• Aim of the task:
The lines to reproduce from the material below are those from the one containing "Image resolution: width=1674, height=2212." through the one containing "Startseite (414, 434)", both included; write them out exactly and add nothing.

• Data provided:
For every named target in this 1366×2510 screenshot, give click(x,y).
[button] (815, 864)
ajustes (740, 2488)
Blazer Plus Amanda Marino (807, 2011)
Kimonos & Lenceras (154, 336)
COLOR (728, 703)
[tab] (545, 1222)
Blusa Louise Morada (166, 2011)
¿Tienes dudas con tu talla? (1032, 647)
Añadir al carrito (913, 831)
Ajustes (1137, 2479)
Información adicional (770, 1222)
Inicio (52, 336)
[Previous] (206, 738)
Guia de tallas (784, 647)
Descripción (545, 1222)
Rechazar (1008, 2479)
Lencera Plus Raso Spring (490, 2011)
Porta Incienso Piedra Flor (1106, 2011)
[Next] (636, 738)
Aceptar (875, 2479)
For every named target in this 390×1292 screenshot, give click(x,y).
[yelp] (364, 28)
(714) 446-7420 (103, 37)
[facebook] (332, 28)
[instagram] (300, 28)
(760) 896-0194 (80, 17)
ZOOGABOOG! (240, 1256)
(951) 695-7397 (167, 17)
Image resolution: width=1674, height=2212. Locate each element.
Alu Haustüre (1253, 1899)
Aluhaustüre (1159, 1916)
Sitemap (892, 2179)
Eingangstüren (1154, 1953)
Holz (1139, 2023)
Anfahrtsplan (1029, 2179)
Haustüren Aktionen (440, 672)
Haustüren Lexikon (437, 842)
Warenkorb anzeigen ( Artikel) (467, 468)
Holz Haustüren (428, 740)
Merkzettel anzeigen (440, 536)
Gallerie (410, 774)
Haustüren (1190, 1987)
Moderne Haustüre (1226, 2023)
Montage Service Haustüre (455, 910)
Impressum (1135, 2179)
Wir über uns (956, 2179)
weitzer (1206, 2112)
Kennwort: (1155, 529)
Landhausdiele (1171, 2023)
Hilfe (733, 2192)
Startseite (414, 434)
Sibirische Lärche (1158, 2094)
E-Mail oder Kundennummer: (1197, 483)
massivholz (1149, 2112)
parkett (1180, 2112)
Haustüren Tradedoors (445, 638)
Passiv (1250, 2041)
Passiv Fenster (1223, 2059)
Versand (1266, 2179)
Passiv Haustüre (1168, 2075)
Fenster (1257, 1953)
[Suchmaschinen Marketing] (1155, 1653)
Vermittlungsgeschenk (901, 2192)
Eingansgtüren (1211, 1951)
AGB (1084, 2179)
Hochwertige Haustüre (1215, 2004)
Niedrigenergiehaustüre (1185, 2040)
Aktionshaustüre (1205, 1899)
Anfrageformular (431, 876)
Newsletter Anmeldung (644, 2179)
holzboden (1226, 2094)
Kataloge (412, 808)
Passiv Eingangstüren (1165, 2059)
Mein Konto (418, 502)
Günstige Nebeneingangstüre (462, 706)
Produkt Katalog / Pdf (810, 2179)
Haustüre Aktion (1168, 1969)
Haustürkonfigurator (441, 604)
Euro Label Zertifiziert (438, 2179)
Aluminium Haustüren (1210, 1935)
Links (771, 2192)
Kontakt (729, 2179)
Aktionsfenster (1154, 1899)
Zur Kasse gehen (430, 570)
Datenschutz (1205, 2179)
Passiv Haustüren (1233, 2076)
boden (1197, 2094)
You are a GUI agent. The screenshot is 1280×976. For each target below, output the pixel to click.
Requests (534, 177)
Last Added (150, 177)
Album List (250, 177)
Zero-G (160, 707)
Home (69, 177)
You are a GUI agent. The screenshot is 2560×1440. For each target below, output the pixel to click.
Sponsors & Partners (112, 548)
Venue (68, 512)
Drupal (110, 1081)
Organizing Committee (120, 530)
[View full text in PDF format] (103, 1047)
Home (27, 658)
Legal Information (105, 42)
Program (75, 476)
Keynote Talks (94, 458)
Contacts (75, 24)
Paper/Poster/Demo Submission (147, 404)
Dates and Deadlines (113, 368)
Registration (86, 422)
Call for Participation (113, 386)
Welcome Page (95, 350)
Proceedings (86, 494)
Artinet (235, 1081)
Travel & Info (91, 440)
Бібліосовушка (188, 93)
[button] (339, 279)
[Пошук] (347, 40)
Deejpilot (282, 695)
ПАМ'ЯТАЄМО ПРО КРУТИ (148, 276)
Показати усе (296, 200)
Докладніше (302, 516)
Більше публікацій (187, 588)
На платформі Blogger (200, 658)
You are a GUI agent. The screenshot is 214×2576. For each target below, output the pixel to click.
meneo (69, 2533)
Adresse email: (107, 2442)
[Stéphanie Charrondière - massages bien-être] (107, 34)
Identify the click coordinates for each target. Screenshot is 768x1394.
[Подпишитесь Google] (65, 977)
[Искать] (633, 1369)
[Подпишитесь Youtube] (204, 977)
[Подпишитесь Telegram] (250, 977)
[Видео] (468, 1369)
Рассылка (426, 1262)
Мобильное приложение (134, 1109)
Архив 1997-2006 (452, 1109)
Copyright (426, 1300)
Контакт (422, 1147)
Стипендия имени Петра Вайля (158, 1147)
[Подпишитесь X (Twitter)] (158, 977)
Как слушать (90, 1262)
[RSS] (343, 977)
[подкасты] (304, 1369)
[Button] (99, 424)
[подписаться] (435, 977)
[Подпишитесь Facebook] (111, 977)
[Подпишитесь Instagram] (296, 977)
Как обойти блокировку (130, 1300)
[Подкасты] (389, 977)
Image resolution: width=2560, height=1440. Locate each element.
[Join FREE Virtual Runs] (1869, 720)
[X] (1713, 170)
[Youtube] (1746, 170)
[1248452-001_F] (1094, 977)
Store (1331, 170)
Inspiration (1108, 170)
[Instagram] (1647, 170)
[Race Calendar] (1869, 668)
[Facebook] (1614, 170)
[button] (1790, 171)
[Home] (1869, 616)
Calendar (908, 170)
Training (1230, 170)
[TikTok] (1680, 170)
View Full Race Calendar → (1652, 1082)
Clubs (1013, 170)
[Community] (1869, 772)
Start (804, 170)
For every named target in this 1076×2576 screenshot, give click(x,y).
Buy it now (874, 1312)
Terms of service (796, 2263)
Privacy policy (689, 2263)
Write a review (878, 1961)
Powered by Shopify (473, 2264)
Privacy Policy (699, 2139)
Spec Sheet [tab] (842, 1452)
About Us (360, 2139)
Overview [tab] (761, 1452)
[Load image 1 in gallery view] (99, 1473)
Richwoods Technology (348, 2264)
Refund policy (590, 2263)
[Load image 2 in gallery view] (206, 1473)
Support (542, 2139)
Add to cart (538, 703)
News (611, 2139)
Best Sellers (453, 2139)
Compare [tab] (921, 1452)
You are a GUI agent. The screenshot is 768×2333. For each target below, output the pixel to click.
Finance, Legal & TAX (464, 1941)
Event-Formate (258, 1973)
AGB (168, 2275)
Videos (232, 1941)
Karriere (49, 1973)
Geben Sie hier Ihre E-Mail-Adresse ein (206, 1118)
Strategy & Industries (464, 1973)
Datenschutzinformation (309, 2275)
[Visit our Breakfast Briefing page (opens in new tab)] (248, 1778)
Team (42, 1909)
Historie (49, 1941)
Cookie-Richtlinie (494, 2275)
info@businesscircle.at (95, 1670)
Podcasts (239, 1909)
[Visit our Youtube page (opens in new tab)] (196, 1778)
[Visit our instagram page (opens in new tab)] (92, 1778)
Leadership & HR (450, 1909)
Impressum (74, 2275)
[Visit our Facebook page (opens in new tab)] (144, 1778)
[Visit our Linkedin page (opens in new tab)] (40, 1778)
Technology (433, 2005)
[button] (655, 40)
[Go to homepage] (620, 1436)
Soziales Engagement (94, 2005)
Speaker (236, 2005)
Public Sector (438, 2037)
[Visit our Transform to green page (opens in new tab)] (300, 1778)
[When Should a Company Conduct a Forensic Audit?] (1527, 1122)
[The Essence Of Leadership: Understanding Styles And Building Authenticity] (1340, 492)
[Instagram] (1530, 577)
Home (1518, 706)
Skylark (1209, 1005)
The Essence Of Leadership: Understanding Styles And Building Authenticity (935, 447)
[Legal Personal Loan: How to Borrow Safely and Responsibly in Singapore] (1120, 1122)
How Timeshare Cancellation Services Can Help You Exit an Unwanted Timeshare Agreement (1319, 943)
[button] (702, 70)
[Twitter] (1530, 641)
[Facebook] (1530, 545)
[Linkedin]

• Reply to the exercise:
Image resolution: width=1674, height=2212. Locate each element.
Alu Haustüre (1253, 1899)
Aluhaustüre (1159, 1916)
Sitemap (892, 2179)
Eingangstüren (1154, 1953)
Holz (1139, 2023)
Anfahrtsplan (1029, 2179)
Haustüren Aktionen (440, 672)
Haustüren Lexikon (437, 842)
Warenkorb anzeigen ( Artikel) (467, 468)
Holz Haustüren (428, 740)
Merkzettel anzeigen (440, 536)
Gallerie (410, 774)
Haustüren (1190, 1987)
Moderne Haustüre (1226, 2023)
Montage Service Haustüre (455, 910)
Impressum (1135, 2179)
Wir über uns (956, 2179)
weitzer (1206, 2112)
Kennwort: (1155, 529)
Landhausdiele (1171, 2023)
Hilfe (733, 2192)
Startseite (414, 434)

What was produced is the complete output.